Report Items - Trading Signals Only
This is the reference number of the trading signal.
This is the zero-crossing count of the first derivative of the EM reference that seeks to match the trade count of the real-world signal. The EMZC and SigZC should match closely. Note that with real-world data, it is not always possible to realize the same trade count. Also, this is a minimization problem with local minima sometimes resulting in a less than optimal match. If the algorithm fails to match the zero-crossing count, you should assume a higher measure of error in the lag and coverage error estimates.
This is the count of sign changes in the user-defined trading signal. The EMZC and SigZC should match closely. Again, if the algorithm fails to match the zero-crossing count, you should assume a higher measure of error in the lag and coverage error estimates.

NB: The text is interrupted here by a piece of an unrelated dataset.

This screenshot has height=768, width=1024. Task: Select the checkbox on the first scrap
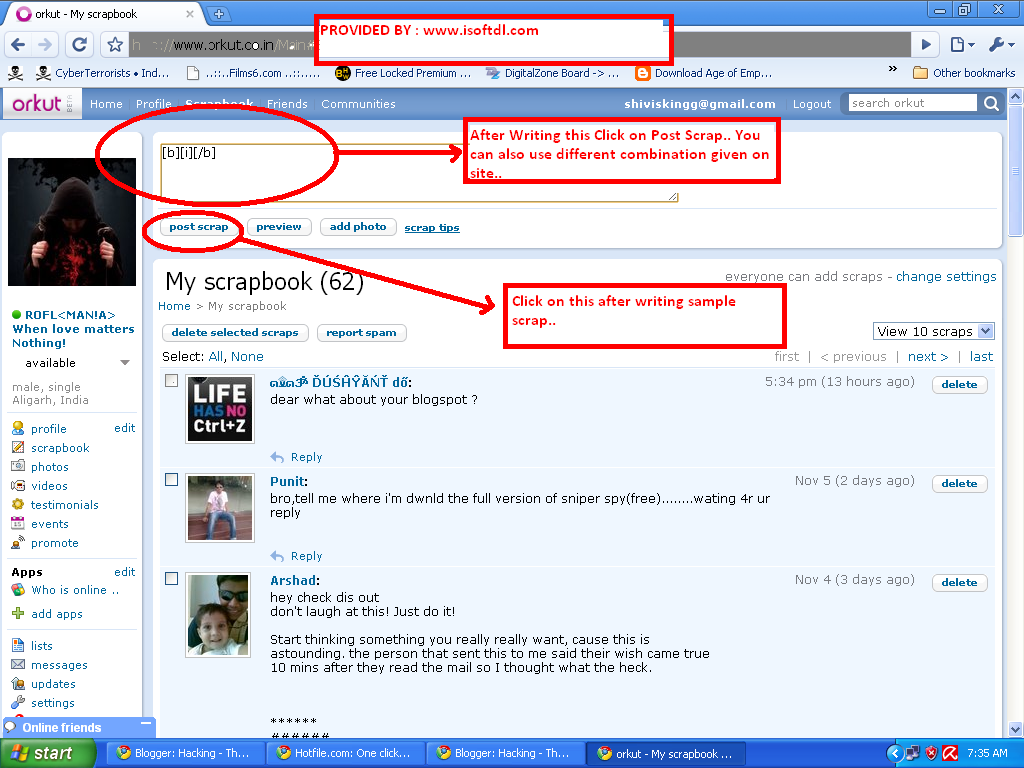click(171, 380)
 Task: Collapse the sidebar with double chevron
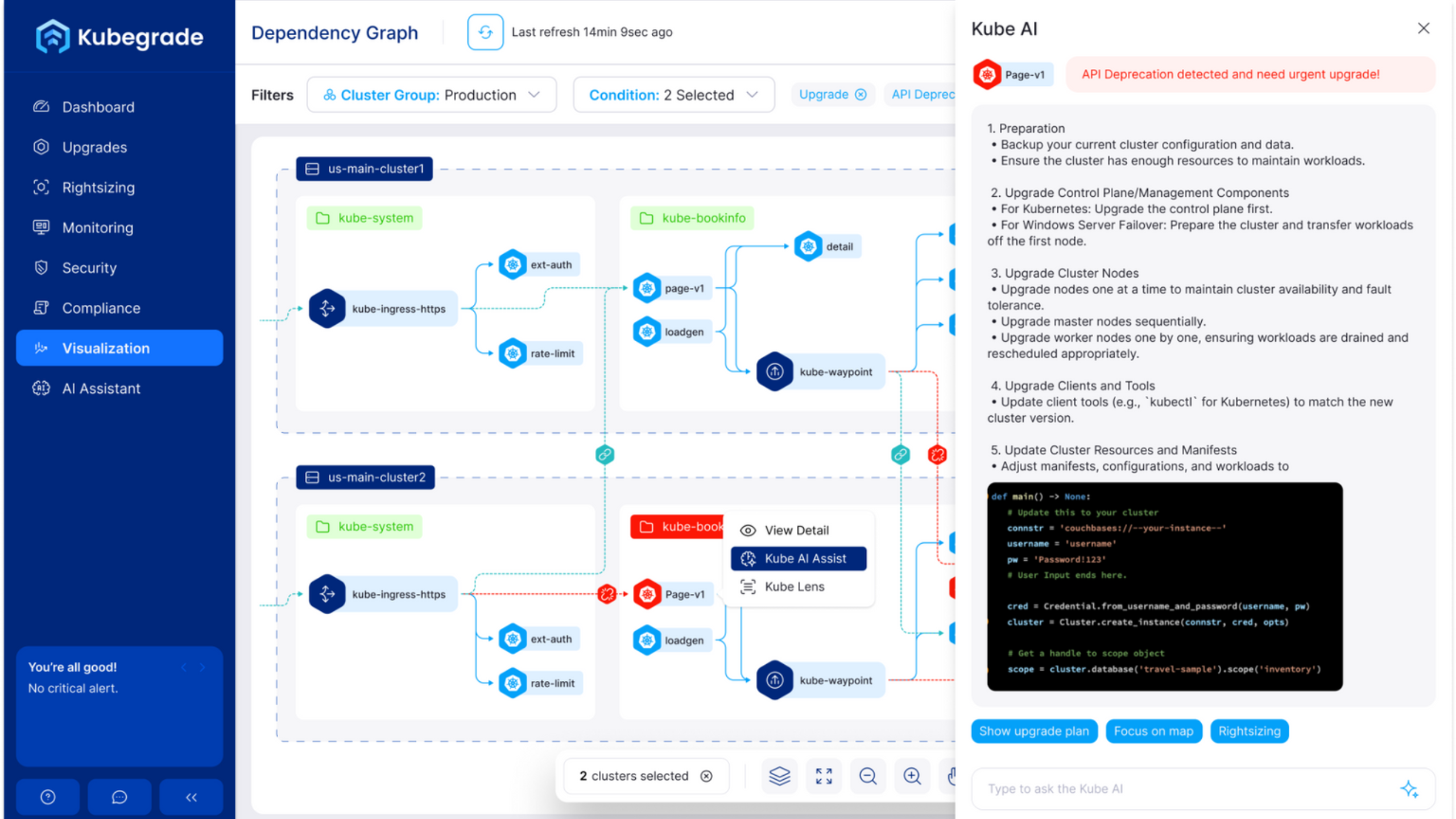coord(191,797)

This is the average trade length of the EM signal taken mathematically from the zero-crossing data. Because of how trades are opened and closed in the backtest engine and the use of all available data in this computation, these values will not match the backtest values. The purpose is to give a more familiar item than the zero crossing count for comparing the effectiveness of the matching. Even if the trade counts (the ZC counts) perfectly match, there may be differences in the average trade lengths. The EMAvTLen and SigAvTLen should be reasonably close.
This is the average trade length of the user's trading signal taken mathematically from its sign changes. Again, the EMAvTLen and SigAvTLen should be reasonably close.
This is the lag estimate most users are familiar with. It accounts all points in two different time series and determines an estimate for the extent to which one is shifted in time from the other. A lag measurement caution is here for those instances where the similarity between the reference and trading signal is too poor for a valid analysis.
This is the lag estimate of all turning points in the signal. It is a robust mean of the lag measured at the extrema (both minima and maxima). The user signal is mapped point by point to the reference (EM) signal. For each turn in the EM signal, an algorithm searches within a given lag tolerance (based on the correlation lag) for a corresponding turn in the user-defined trading signal. If one is found, it is stored in a table of upside, downside, and all turns with the lag measured in each. Only those turns that coincide are accounted. These are robust averages that use the interior 68 percentile of the lags accumulated.
This is the robust SD of the lag values for all of the turns in the signal. It is the width of the interior 68 percentile bounds.
This is the lag estimate of the maxima turning points in the signal.
This is the robust SD of the lag values for the maxima turning points in the signal.
This is the lag estimate of the minima turning points in the signal.
This is the robust SD of the lag values for the minima turning points in the signal.
This is the coverage error of all turning points in the signal. It is reported as a percentage. When the user signal is mapped point by point to the reference (EM) signal, for each turn in the EM signal, an algorithm searches within a given lag tolerance (based on the correlation lag) for a corresponding turn in the user-defined trading signal. If one is found, the turn is deemed to be covered. There is no ability in the coverage or lag estimates to estimate trading signals that appear before the zero lag EM reference. If a trading signal can actually anticipate a turn before it is registered in the ideal zero-lag EM reference, that turn is not accounted in the coverage.